Sabtu, 04 Oktober 2014

"Mengharap Panggilan Suci"



MENGHARAP PANGGILAN SUCI  

Sas


 
Oh my Lord, I am here at your service. O Allah I am here at your service. I am here with your service. You have no partner. I am here at your service. Surely the praise, and blessings are yours, and the dominion. You have no partner. 


Allahuakbar --- Allahuakbar --- Allahuakbar.
Jum’at. Dipadang Arafah telah berkumpullah manusia-manusia panggilan Allah. Telah bergeminglah jiwa mereka, bersyahadatlah nafas mereka, bertauhidlah seluruh tubuh mereka, dan telah direngkuhlah kebahagiaan yang hakiki oleh mereka. 
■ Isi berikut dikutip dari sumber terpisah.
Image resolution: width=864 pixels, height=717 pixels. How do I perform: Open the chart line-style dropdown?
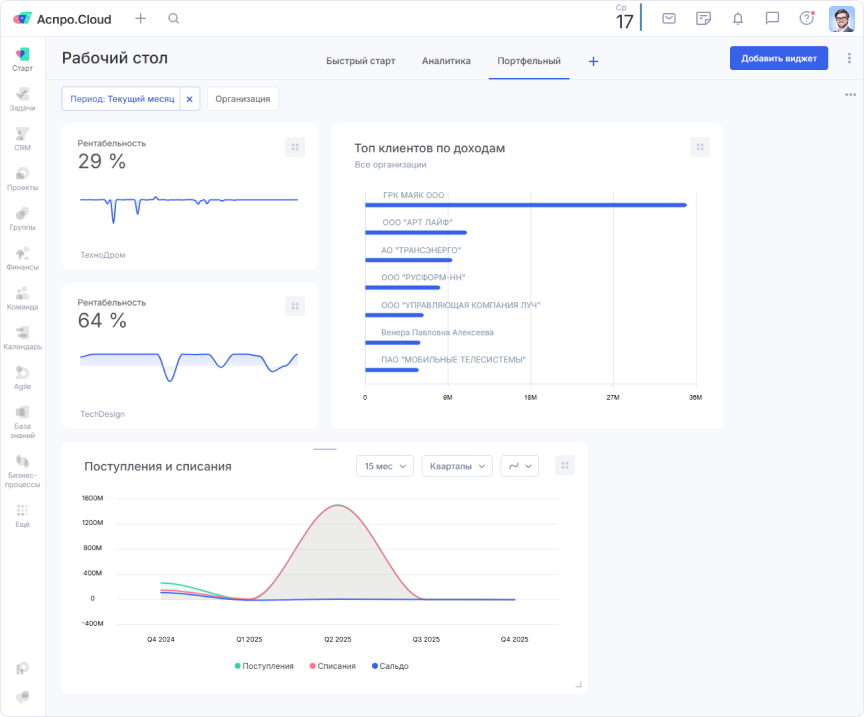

       Tiadalah pengarang tahu-menahu betapa bahagianya hamba ini, memandang dan menatap padang arafah itu dikerumuni oleh manusia-manusia berkain putih melintang, padang Arafah ialah lautan manusia beriman, meskipun hanyalah disebuah stasiun televisi yang bertayang hamba bisa menyaksikan namun sebagaimana yang pengarang tahu bahwa halnya "Alhajju 'Arafah"  "Haji adalah (wukuf) di Arafah" (HR. Bukhari Muslim) dimana para umat muslim sejagat raya itu melepaskan kemewahan keduniaannya, menundukkan kerendahan diri dan kehinaannya kepada Allah, segala pengakuan dosa, dan setiap jiwa mereka menyadari benar betapa dekatnya Allah kepada Hamba-hamba-Nya. Tak hentilah air mata ini mengalir menderu-deruhi kenangan. Kenangan ketika hamba melewati jalan setapak diatas mobil berukuran panjang, memandangi padang arafah seraya nyata dihadapan, namun hanya mampu melewati karena yang hamba lakukan hanyalah Umroh. Namun, sangatlah bersyukur hamba ini, dengan usia demikian dini diberikan kesempatan oleh Maha bijaksana itu yang bertahta diatas langit tujuh susun untuk memandang dan bertengger diatas tanah haram yang sungguh benar suci-kesuciannya.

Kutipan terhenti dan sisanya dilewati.